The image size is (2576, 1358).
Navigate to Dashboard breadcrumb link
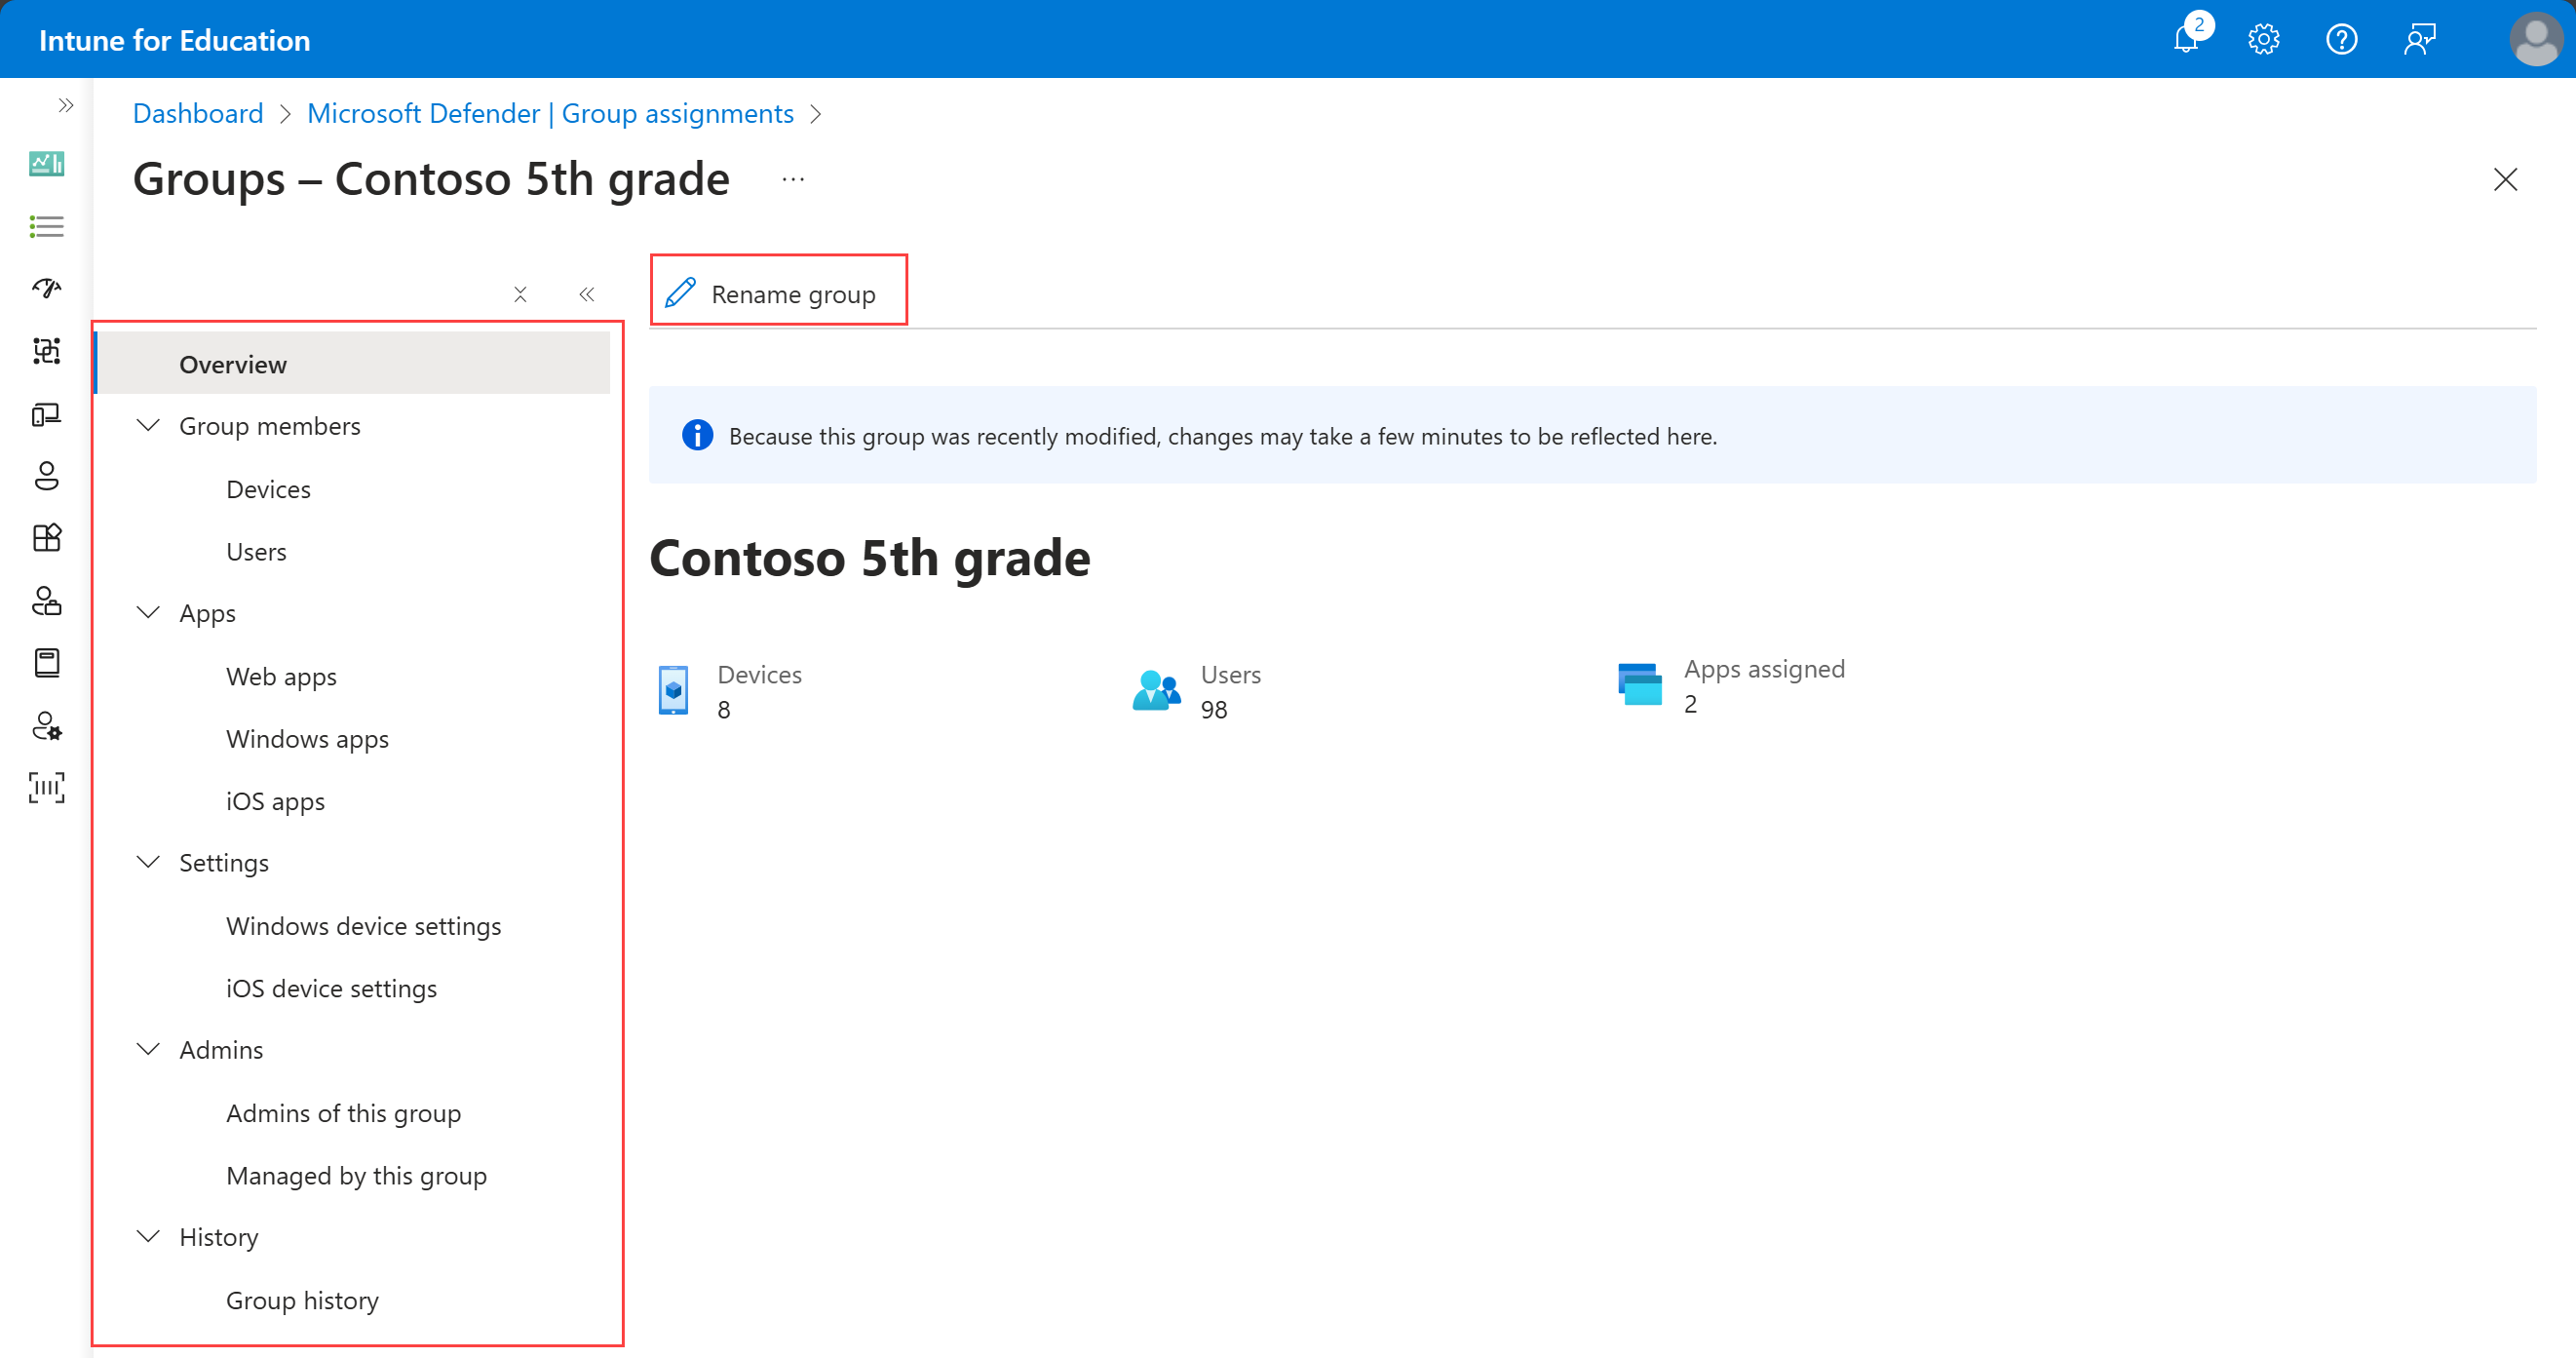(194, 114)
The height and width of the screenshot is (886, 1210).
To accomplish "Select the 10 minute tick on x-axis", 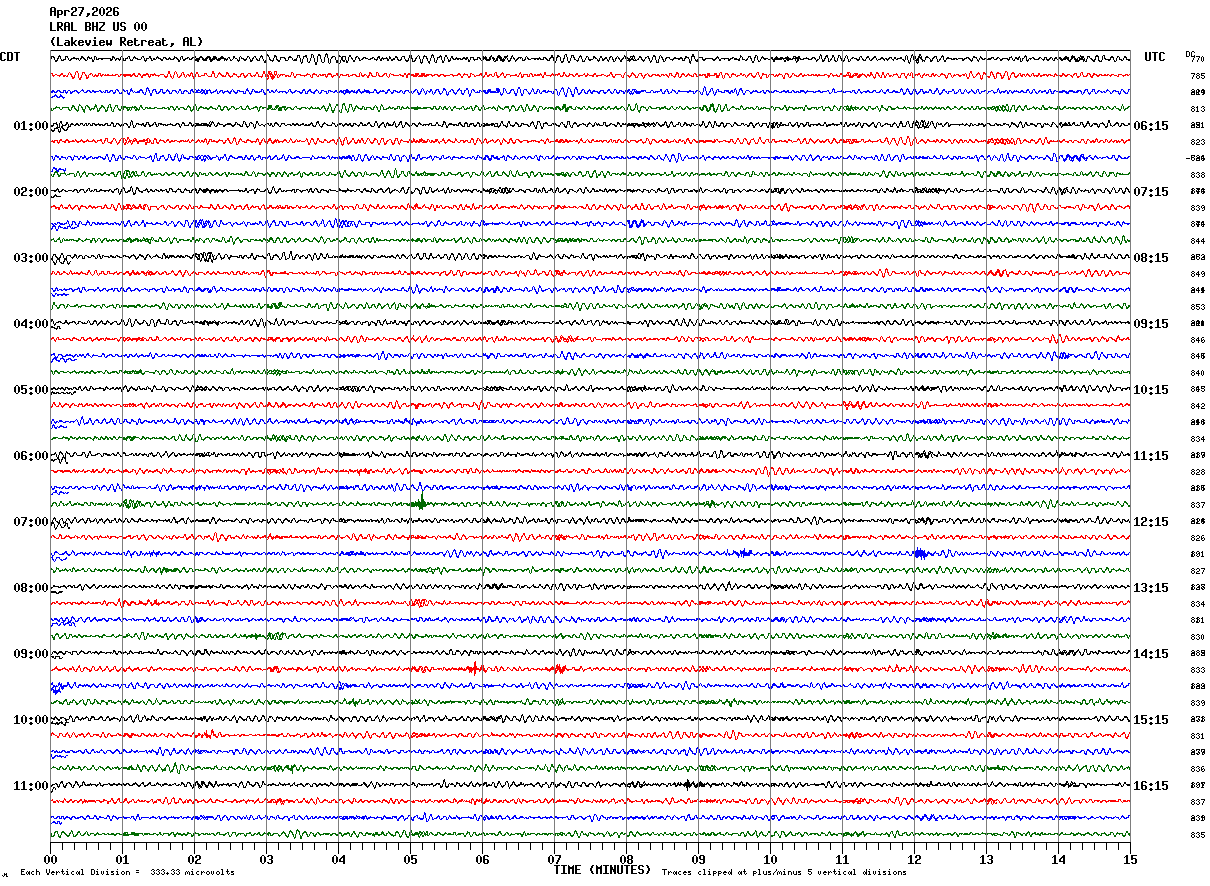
——————
**WORK INSTRUCTIONS**
Give back the entire listing verbatim, without the pictures.

**OUTPUT**
The image size is (2576, 1358).
Navigate to Dashboard breadcrumb link
(194, 114)
The height and width of the screenshot is (886, 1210).
To accomplish "Select the 10 minute tick on x-axis", 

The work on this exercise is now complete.